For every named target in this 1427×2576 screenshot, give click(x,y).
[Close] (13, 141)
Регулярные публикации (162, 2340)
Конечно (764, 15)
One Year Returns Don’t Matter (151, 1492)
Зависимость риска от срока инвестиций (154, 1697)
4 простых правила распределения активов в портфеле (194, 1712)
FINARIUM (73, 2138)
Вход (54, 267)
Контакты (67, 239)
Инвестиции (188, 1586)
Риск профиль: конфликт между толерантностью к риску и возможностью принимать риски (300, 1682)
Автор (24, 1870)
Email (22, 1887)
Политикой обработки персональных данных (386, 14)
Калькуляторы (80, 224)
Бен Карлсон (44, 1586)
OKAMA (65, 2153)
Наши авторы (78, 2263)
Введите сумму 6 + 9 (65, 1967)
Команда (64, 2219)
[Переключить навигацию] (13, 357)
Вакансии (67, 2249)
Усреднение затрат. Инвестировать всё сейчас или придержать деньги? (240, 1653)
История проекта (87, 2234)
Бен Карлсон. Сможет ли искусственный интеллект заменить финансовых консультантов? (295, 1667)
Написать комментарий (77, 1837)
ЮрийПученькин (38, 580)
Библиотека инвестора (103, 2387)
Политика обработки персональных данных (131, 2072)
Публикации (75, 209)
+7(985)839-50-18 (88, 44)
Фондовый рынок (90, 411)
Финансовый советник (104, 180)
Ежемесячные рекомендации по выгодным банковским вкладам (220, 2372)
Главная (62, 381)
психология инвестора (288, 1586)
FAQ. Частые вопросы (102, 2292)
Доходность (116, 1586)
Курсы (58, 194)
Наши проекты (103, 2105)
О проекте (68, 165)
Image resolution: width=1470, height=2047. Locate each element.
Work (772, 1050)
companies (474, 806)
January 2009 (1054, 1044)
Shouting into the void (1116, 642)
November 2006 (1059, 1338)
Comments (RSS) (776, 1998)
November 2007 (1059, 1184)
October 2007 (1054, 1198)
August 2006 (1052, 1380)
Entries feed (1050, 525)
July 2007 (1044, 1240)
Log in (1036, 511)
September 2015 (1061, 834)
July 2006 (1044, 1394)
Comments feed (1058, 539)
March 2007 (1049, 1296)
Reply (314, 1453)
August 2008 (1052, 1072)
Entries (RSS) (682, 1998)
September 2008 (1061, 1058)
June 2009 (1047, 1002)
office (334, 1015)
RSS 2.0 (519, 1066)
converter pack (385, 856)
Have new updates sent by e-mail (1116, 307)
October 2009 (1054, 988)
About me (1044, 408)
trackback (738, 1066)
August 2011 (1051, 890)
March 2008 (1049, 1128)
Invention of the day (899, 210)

* * *

GOAL OF THE EXERCISE: Every line that holds the word "August" should be copied from the listing.

SOLUTION:
August 2006 (1052, 1380)
August 2008 (1052, 1072)
August 2011 (1051, 890)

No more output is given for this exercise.